I was speaking to a Scotsman recently who lives in Germany & Spain but never spends more than a total of 5 months/year here who got given notice to replate his new business van. As he said it was less aggro to replate & the Germans fortunately don't have a problem with it.


----------



## baz (Apr 21, 2009)

Pardon my ignorance but what exactly is a notice to matriculate and what does it involve?


----------



## snikpoh (Nov 19, 2007)

baz said:


> Pardon my ignorance but what exactly is a notice to matriculate and what does it involve?


A 'notice to matriculate' is an order given to you by the police to get your vehicle legal within a period of time.

Legal means to be matriculated - on Spanish plates, tax paid and with insurance.
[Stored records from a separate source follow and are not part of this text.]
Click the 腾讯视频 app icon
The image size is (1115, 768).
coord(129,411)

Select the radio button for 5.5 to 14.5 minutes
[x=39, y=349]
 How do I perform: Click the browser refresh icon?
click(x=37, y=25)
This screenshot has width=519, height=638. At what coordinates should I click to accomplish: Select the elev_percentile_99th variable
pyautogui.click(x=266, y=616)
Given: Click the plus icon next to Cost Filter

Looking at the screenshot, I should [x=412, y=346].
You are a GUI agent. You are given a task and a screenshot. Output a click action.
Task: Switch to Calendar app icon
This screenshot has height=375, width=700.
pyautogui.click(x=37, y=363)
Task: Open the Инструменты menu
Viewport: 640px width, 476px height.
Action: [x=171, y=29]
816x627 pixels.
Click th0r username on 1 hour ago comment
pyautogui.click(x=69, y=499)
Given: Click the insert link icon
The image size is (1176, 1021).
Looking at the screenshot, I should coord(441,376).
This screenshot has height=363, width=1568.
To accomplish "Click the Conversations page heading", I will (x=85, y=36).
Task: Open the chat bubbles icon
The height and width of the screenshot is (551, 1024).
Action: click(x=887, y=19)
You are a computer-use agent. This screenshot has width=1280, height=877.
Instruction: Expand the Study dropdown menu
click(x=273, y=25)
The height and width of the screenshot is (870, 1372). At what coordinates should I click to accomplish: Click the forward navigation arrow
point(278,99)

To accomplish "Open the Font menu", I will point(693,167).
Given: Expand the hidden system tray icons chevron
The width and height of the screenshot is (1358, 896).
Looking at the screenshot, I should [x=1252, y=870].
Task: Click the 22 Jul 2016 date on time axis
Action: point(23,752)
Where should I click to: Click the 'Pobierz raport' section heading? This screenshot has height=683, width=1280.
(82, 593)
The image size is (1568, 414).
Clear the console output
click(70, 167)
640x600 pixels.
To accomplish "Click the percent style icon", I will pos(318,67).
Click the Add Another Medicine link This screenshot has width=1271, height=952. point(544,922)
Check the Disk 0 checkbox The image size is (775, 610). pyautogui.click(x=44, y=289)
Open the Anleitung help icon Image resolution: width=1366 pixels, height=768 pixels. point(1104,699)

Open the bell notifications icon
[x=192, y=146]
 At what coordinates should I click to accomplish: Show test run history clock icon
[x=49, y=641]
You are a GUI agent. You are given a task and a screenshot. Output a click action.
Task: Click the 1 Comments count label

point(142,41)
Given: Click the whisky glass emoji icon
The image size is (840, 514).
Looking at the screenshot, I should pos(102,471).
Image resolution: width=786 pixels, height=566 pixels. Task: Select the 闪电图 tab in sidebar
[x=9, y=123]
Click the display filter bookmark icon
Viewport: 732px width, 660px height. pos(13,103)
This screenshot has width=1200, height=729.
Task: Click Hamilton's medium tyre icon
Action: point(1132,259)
This SHOULD be started within 90 days of arriving and be completed within 183 days.


----------



## davexf (Jan 26, 2009)

snikpoh said:


> A 'notice to matriculate' is an order given to you by the police to get your vehicle legal within a period of time.
> 
> Legal means to be matriculated - on Spanish plates, tax paid and with insurance.
> 
> This SHOULD be started within 90 days of arriving and be completed within 183 days.


 Hola

I am going to disagree with you; can you quote the Spanish law(s) please as I believe under European law, if your intention is to return to your country of origin within the 180 period allowed, then you cannot be forced to rematriculate your car. 

In all my dealings with the authorities (and I have rematriculated over 200 cars) I have never had a problem nor has anyone ever said anything about HAVING to matriculate the vehicle except to save money, then helpful Hacienda staff (and the ITV manager) have mentioned it. 

Davexf


----------



## baldilocks (Mar 7, 2010)

davexf said:


> Hola
> 
> I am going to disagree with you; can you quote the Spanish law(s) please as I believe under European law, if your intention is to return to your country of origin within the 180 period allowed, then you cannot be forced to rematriculate your car.
> 
> ...


I'm with snikpoh on this - can you quote the European law?


----------



## xabiaxica (Jun 23, 2009)

davexf said:


> Hola
> 
> I am going to disagree with you; can you quote the Spanish law(s) please as I believe under European law, if your intention is to return to your country of origin within the 180 period allowed, then you cannot be forced to rematriculate your car.
> 
> ...


you used to be able to get some kind of certificate from customs as you arrived in Spain, to say that the car would be leaving within 6 months - a sort of 'temporary import cert'

do you know if that's still available?


----------